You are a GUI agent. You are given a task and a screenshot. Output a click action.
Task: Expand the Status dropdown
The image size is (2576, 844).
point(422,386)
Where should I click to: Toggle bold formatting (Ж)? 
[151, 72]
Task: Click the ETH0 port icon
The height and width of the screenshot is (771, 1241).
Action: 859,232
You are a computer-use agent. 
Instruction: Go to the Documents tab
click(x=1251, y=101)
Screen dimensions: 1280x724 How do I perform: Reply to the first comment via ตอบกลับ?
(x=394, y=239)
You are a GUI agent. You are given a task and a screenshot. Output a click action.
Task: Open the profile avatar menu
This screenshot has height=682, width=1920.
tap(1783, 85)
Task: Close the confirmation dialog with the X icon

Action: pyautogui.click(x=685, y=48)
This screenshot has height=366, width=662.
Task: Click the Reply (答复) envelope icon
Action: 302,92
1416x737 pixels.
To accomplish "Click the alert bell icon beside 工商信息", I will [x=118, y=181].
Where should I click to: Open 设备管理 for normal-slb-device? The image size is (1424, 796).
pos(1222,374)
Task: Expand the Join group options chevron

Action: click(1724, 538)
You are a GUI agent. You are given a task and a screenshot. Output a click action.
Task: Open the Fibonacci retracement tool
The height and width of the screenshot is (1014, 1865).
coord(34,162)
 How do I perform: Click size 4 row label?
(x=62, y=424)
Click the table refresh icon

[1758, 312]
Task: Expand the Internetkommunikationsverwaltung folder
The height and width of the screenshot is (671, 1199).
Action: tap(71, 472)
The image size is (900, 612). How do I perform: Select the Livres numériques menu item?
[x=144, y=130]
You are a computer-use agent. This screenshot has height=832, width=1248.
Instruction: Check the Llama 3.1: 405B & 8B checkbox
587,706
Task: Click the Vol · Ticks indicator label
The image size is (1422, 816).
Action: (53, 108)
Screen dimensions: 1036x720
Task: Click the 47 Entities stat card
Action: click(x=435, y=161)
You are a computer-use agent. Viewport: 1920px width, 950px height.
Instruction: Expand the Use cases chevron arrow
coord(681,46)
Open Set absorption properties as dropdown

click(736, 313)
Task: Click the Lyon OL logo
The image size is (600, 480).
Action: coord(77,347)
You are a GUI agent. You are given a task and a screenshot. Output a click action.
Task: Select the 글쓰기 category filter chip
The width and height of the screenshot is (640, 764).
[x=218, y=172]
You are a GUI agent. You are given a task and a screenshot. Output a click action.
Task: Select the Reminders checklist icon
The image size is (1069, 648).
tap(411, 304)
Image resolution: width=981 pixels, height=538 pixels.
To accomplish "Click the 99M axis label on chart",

(EXERCISE OBJECTIVE)
Determine how many lines in the listing include the string "accomplish", and answer with that number alone.

(SOLUTION TO THE PROBLEM)
2